● PROBLEM TO WORK ON: Only the lines from the line containing "This screenshot has width=1498, height=812." through the final line of the entries should be printed, exactly as given, with the pictures left out.

[Screenshot grounding data]
- Opening Delimiter -
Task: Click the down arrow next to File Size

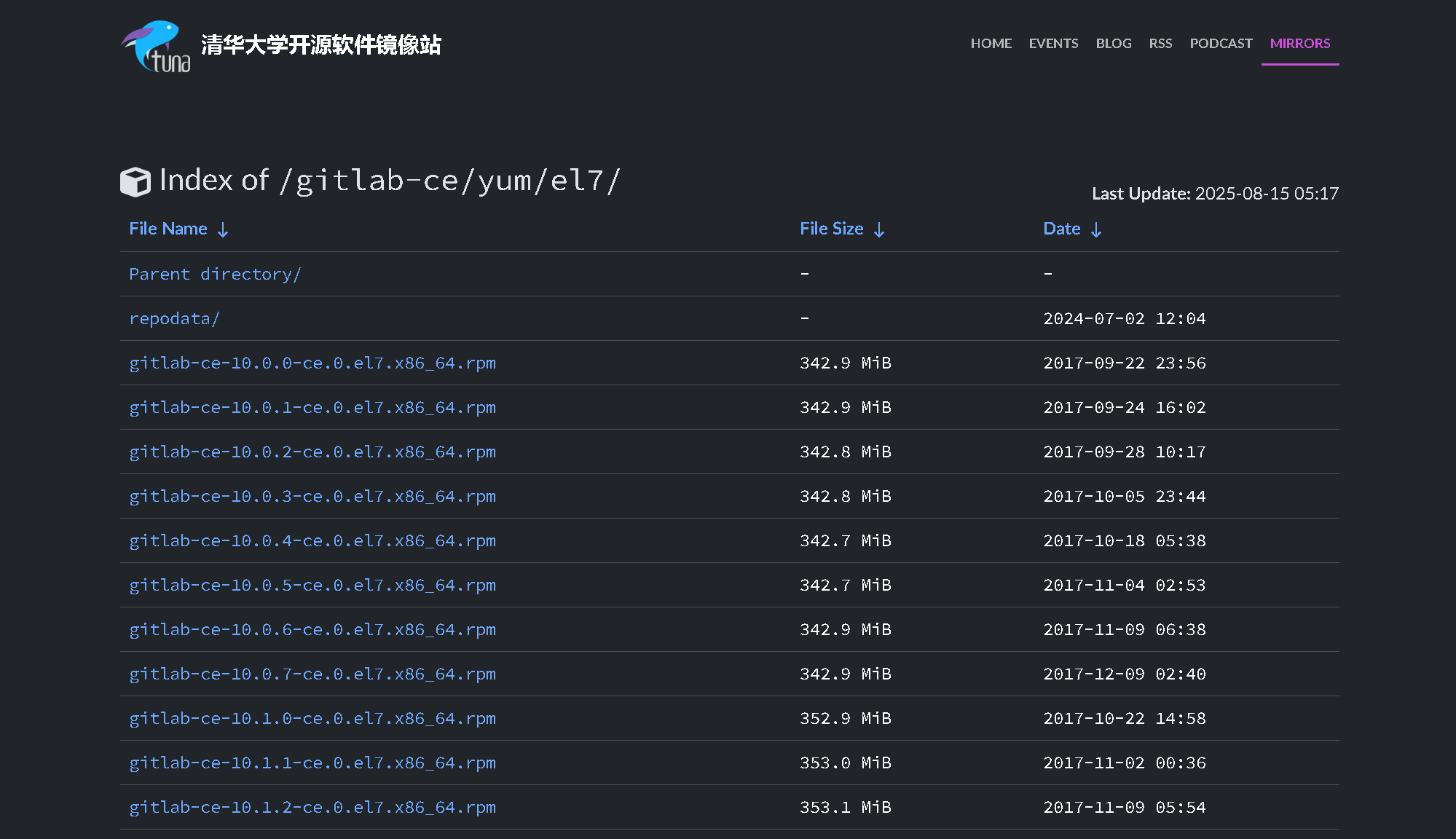Action: point(881,229)
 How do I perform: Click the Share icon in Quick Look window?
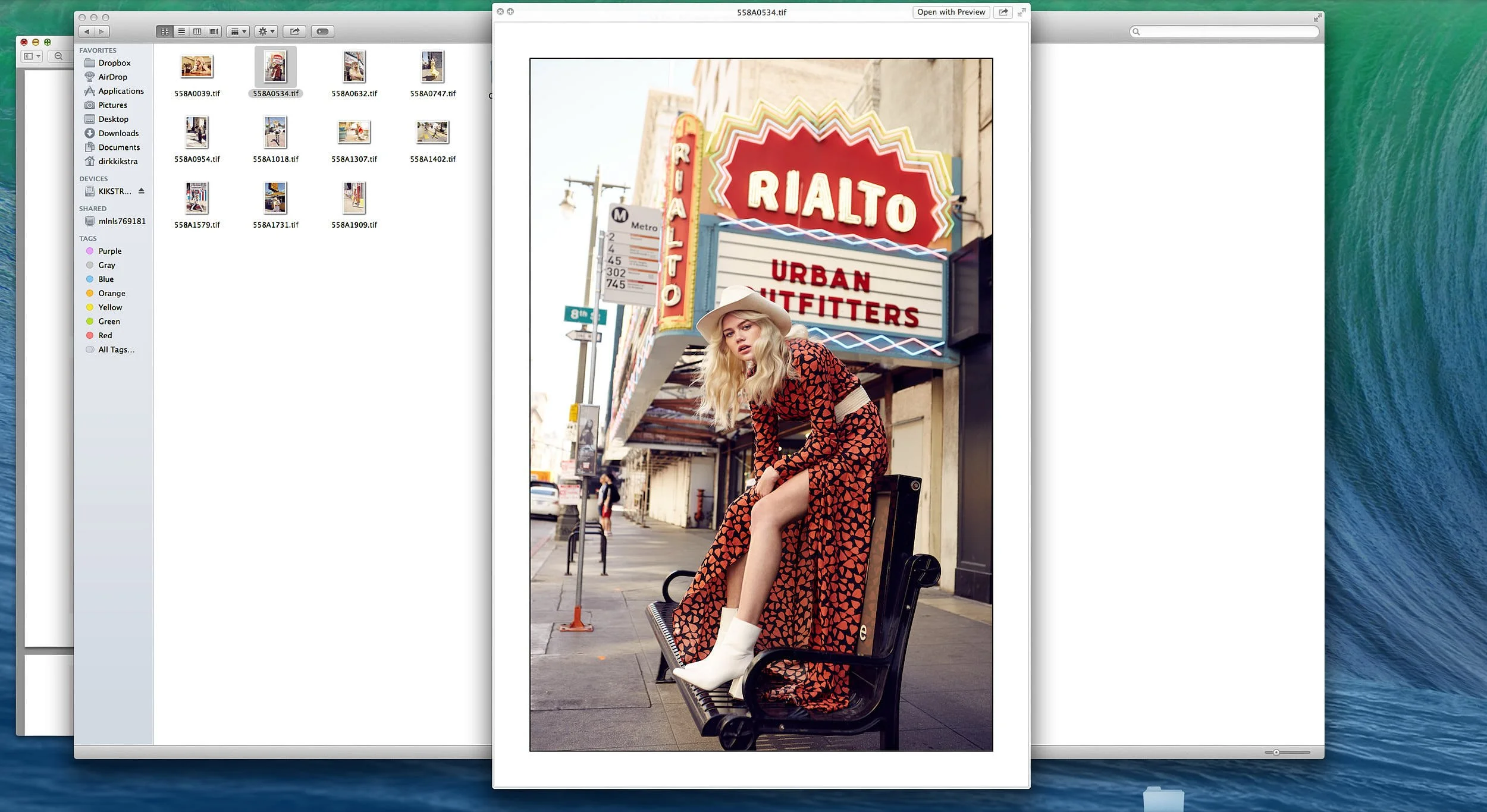click(1003, 12)
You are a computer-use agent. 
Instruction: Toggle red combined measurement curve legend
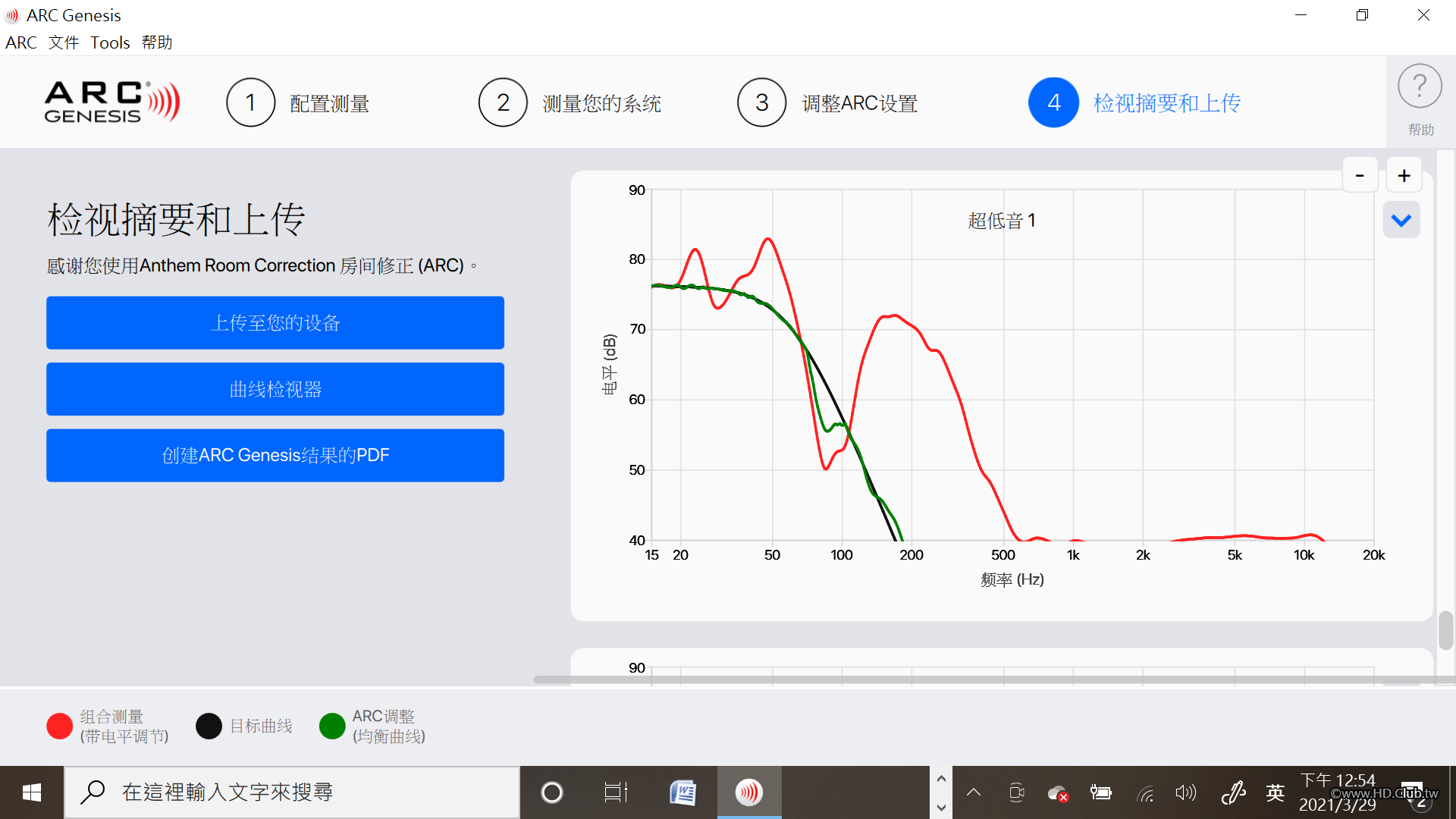click(x=59, y=726)
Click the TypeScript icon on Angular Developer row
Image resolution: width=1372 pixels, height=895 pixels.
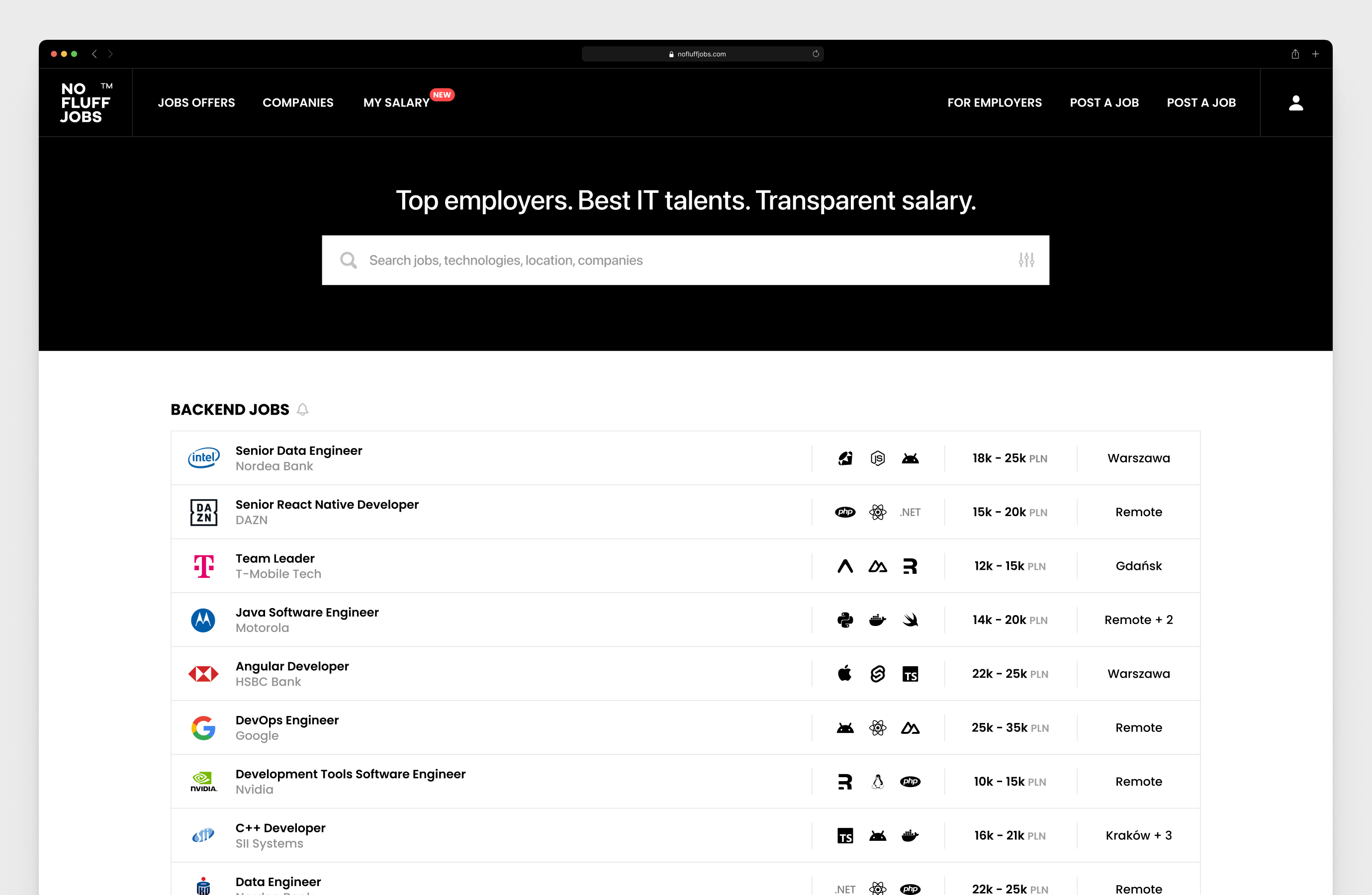pos(911,674)
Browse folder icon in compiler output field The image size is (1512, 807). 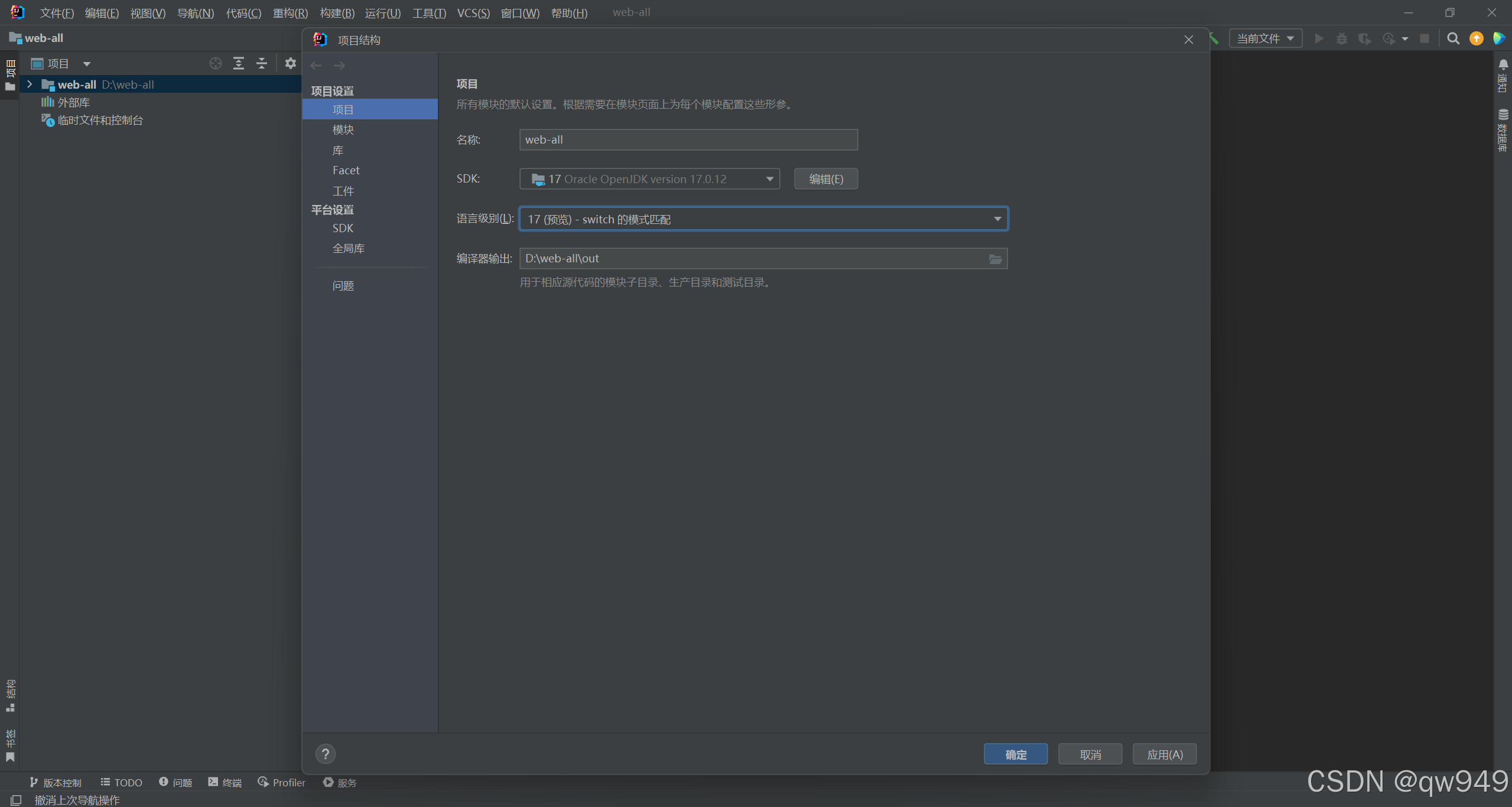click(x=995, y=259)
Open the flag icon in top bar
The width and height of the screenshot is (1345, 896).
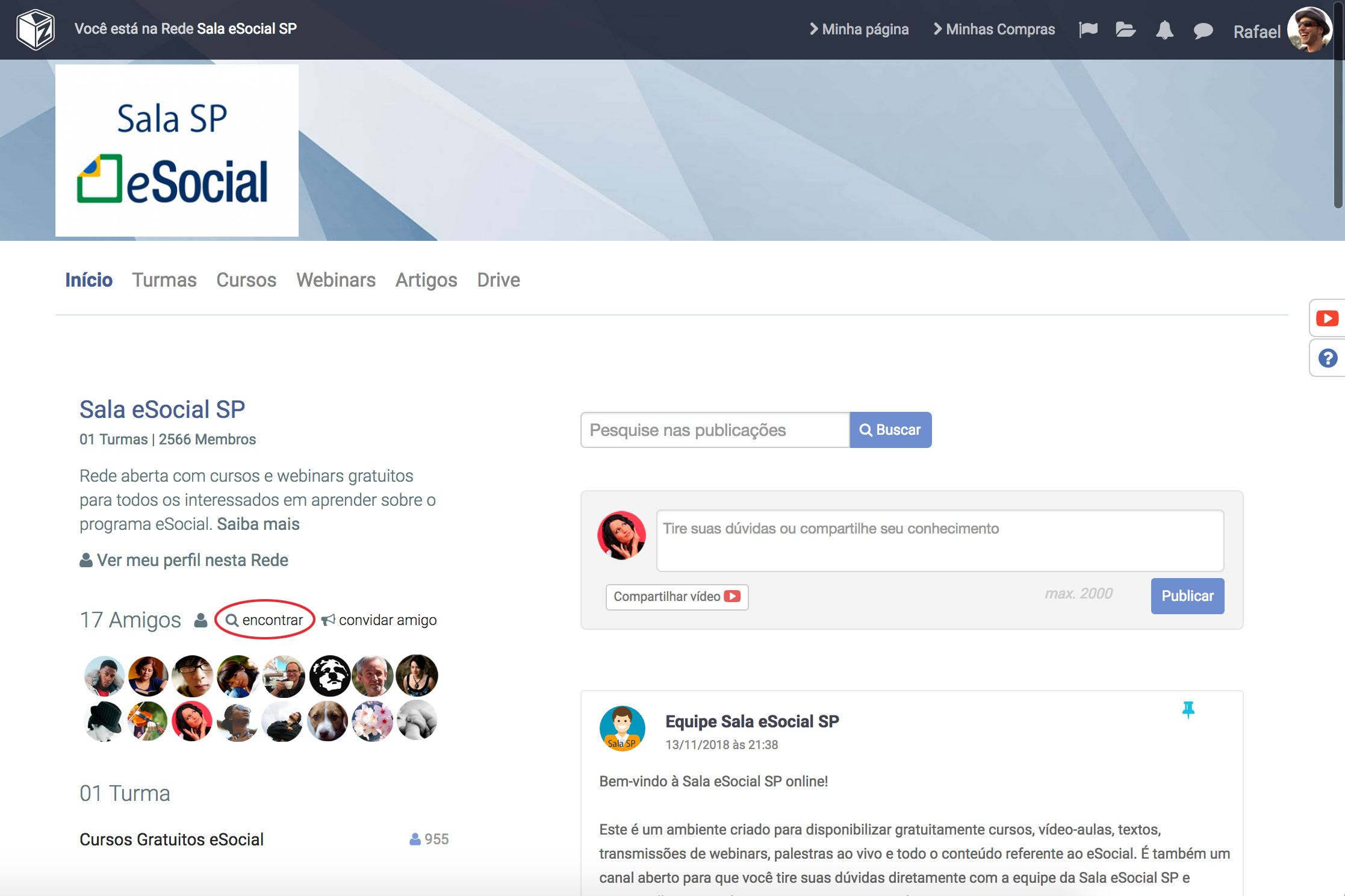point(1088,30)
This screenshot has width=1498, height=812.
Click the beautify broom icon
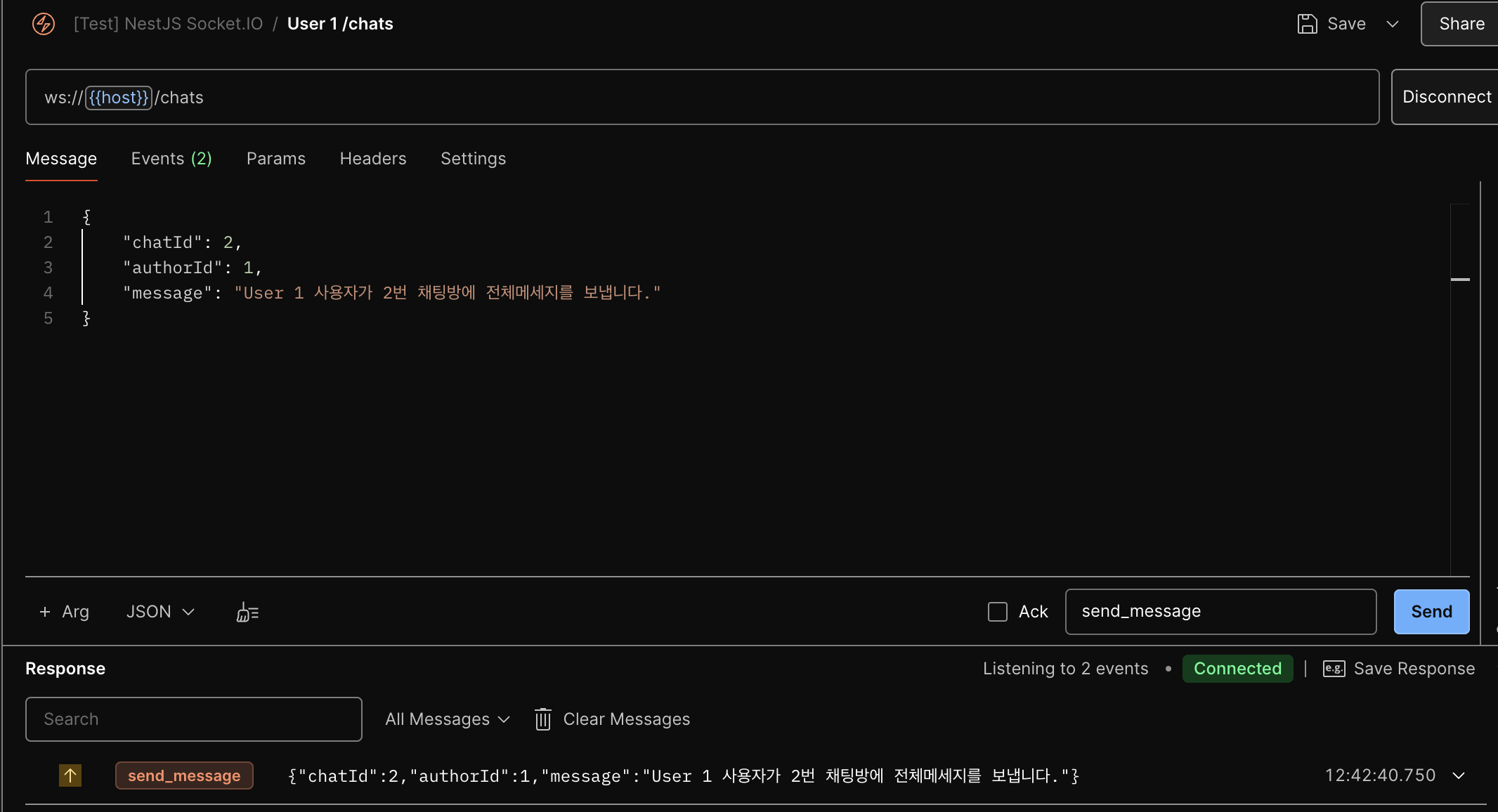pos(247,613)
- Closing Delimiter -
● RESPONSE TO THE EXERCISE:
This screenshot has width=1498, height=812.
Click the beautify broom icon
pos(247,613)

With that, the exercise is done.